Type Bracketing
Type bracketing defines a deterministic total ordering across all BSON types. When a RESULTSORT operation encounters
mixed types in the sort field, this ordering ensures the result set has a well-defined, consistent sort order.
Type Order
Section titled “Type Order”Values of different types are ordered by their type bracket, from lowest to highest:
| Rank | Type |
|---|---|
| 0 | Null |
| 1 | Int32, Int64, Double, Decimal128 |
| 2 | String |
| 3 | Document |
| 4 | Array |
| 5 | Binary |
| 6 | ObjectId |
| 7 | Boolean |
| 8 | DateTime |
| 9 | Timestamp |
All four numeric types share a single bracket (rank 1). Within this bracket, values of different numeric types are compared numerically via lossless widening (see below).
A field with a Null value always sorts before any numeric value, a numeric value always sorts before a String, and
so on regardless of the actual values.
Same-Bracket Comparison
Section titled “Same-Bracket Comparison”When two values share the same type bracket, they are compared by their actual values:
- Numeric bracket (Int32, Int64, Double, Decimal128): All four types share a single bracket. When two values have
different numeric types, both are promoted to a common lossless type and compared numerically. For example,
Int32(100)andInt64(50)are compared asInt64values, so100 > 50. The common type is determined by lossless widening rules (see strict-types.md). - String: Lexicographic comparison.

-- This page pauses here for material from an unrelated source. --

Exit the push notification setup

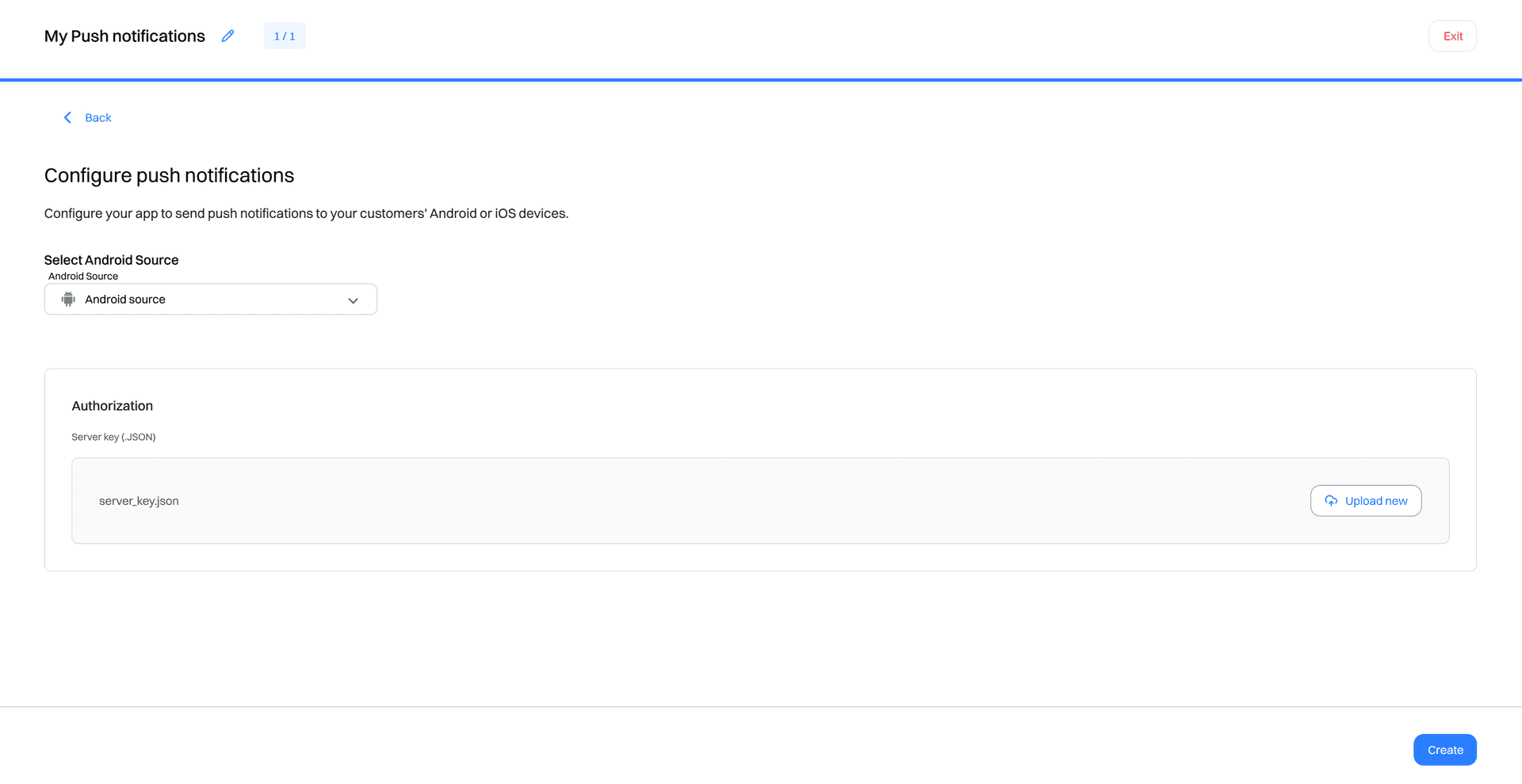1452,36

- Document: Field-by-field in iteration order. Keys are compared first, then values. A shorter document wins if all compared fields are equal.
- Array: Element-by-element ordering. A shorter array wins if all compared elements are equal.
- Binary / ObjectId: Byte-level comparison.
- Boolean:
false < true. - DateTime / Timestamp: Numeric comparison of the underlying value.
- Null: All nulls are equal.
Where Type Bracketing Applies
Section titled “Where Type Bracketing Applies”Type bracketing is used in in-memory RESULTSORT operations. When a query includes RESULTSORT, the matched documents
are sorted using type bracketing before applying LIMIT. It is also used at plan time to order $in scan predicates
for SORTBY optimization.
Type bracketing is not used in:
- Index scans: indexes store entries of a declared type, and lossless numeric widening handles cross-type matching at scan time.
- Predicate evaluation: the query engine uses lossless numeric widening for numeric types and strict matching for non-numeric types.
Relationship with strict_types
Section titled “Relationship with strict_types”strict_types controls whether type mismatches during indexing produce errors or are silently skipped (
see strict-types.md). Type bracketing is orthogonal to this setting:
- strict_types = true (default): A type mismatch at index time causes an error. However, fields that are not indexed
can still contain mixed types across documents. A full scan with
RESULTSORTon such a field will encounter mixed types, and type bracketing handles the ordering. - strict_types = false: Mismatched fields are silently skipped during indexing. Documents are still stored with
their original field types, so
RESULTSORTon those fields will encounter mixed types.
In both cases, type bracketing produces a consistent, deterministic sort order.
Predicate Evaluation and Type Matching
Section titled “Predicate Evaluation and Type Matching”The query engine enforces type matching during predicate evaluation, regardless of strict_types configuration. For
numeric
types, lossless widening is applied: a predicate like {age: {$gt: 30}} (where 30 is an Int32) matches documents
where
age is Int32, Int64, Double, or Decimal128, and both values are promoted to a common lossless type before comparison.
Documents where age is a String or any other non-numeric type are excluded.
Type bracketing applies after filtering when sorting the matched results.